● **Short problem 1**: In the passage on remote incident response, which software does the author use to run the Kali Linux host as a virtual machine?
>> Start Page
Ideally, the responder will want to go on-site to the client wherever possible and as quickly as possible, wherein they will usually bring with them a kit of ‘essential’ items. However, sometimes it is not feasible or even possible to go to the client directly for a variety of reasons. Luckily there are alternative options available to the responders.
It should be noted that RDP servers do exist for most major operating systems; however I have only tested the usage of this tool where the target machine is running Windows. Also, RDP servers are built into Windows by default and I would reasonably assume that a client in need of an Incident Response team for would have RDP open on their affected Windows machines over port 3389.
FreeRDP is conveniently provided on the latest full Kali Linux distribution and I will be running it as the host platform in a virtual machine using VMware Workstation 12. The mock IR client machine will be another virtual machine running Windows 10 alongside Kali.
>> End Page
>> Start Material provided
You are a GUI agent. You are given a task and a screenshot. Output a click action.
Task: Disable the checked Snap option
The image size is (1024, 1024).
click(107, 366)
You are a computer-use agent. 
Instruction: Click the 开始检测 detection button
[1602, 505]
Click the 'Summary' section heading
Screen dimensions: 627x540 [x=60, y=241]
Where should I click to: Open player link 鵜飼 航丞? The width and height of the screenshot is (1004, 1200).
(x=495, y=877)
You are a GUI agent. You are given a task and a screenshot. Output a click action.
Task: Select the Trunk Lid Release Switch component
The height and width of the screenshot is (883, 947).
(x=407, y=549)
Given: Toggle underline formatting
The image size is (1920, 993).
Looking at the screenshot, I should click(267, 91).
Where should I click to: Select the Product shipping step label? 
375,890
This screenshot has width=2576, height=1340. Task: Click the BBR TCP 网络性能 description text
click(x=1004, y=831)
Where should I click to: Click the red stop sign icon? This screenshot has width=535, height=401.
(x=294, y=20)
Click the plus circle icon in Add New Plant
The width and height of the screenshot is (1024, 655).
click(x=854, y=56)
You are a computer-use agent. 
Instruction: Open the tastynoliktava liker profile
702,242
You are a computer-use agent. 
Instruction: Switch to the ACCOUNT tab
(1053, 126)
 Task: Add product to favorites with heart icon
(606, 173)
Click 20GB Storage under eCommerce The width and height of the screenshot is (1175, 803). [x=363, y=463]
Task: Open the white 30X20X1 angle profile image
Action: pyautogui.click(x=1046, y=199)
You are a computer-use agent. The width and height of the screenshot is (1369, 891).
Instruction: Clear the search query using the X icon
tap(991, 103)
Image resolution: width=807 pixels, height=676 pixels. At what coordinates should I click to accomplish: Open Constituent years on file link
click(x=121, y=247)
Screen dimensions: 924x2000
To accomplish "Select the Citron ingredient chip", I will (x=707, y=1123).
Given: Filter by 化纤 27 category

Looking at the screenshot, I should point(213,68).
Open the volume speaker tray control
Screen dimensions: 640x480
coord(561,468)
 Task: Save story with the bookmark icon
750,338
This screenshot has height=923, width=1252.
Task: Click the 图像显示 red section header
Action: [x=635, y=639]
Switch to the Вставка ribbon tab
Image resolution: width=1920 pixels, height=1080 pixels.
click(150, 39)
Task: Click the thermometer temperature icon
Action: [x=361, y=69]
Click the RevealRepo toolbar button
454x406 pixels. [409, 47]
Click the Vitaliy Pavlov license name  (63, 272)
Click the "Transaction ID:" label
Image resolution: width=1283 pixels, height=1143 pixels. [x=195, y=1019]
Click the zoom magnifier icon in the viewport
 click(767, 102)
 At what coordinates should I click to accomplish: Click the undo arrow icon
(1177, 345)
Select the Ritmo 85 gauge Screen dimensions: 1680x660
>> End Material provided
● **Short problem 2**: Reproduce, word for word, the stretch of the rows from the line containing "This screenshot has width=2576, height=1340." through the line containing "click(x=854, y=56)", including both of those lines.

● **Complete response 1**: VMware Workstation 12.

● **Complete response 2**:
This screenshot has width=2576, height=1340. Task: Click the BBR TCP 网络性能 description text
click(x=1004, y=831)
Where should I click to: Click the red stop sign icon? This screenshot has width=535, height=401.
(x=294, y=20)
Click the plus circle icon in Add New Plant
The width and height of the screenshot is (1024, 655).
click(x=854, y=56)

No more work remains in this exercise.